Readers Respond On Morris
Here's the gist of the reader comment:
Dick Morris was referring to the Federal Reserve Adjusted Monetary Base which did, in fact, grow by a multiple between 2.5x-3x in the five months spanning October, 2008 through March, 2009. A simple Google search will confirm this.

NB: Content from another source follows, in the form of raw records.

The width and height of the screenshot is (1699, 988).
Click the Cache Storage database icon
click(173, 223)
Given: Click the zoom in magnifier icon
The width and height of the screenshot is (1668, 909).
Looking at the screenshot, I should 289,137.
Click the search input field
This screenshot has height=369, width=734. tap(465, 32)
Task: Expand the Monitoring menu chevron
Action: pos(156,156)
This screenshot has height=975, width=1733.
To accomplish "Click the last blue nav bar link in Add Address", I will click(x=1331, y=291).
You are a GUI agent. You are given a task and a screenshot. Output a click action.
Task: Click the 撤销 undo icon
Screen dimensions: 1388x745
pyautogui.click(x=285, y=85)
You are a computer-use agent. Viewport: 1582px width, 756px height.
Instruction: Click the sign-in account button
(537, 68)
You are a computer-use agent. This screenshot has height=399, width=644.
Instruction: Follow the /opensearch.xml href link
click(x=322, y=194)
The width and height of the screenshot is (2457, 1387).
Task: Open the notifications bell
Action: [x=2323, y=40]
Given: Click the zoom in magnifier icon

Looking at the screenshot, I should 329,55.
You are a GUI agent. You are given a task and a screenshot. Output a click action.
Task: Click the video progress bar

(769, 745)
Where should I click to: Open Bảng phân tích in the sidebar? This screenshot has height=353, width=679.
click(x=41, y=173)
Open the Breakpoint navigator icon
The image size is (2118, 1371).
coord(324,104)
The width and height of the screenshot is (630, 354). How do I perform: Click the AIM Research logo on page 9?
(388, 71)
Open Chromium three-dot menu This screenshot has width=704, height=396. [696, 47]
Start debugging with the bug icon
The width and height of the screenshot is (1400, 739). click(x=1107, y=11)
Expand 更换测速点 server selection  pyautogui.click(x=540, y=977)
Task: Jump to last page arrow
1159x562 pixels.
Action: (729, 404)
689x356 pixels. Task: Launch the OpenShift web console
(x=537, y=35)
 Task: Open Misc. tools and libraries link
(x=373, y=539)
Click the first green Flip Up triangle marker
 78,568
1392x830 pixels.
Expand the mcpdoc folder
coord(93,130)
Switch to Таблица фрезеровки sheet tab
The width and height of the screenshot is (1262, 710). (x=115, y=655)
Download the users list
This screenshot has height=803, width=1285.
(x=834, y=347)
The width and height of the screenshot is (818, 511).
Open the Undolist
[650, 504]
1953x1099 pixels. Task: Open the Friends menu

And the core of Andrew's reply:
I followed your suggestion and looked at the Money Supply page on Wikipedia but could not find the term "adjusted monetary base." I did find "monetary base," which is used in the U.K. to refer to M0. Searching the web on "adjusted monetary base" led me to the St. Louis Fed webpage and the graph that you had pointed to. I pulled out the numbers:
2008-08-13 874.264
2008-08-27 876.001
2008-09-10 873.833
2008-09-24 949.847
2008-10-08 1016.694
2008-10-22 1182.387
2008-11-05 1264.992
2008-11-19 1505.035
2008-12-03 1493.915
2008-12-17 1671.248
2008-12-31 1690.915
2009-01-14 1770.323
2009-01-28 1749.868
2009-02-11 1551.341
2009-02-25 1621.121
2009-03-11 1565.933
2009-03-25 1725.736
2009-04-08 1749.164
I agree that these have grown a lot -- again, I'll defer to the experts in macroeconomics as to whether we should be worried about it -- but I don't see where Morris could've gotten the 271% figure from. His column was published on March 3, so the latest figure he could've been using was the 1621.121 number from Feb 25. Going back five months from there gives the Sep 24 number of 949.847. But 1621.121/949.847 = 1.706718, which is a 71% increase. A huge increase for five months, yes, but only about 1/4 as much of an increase as the claimed 271%.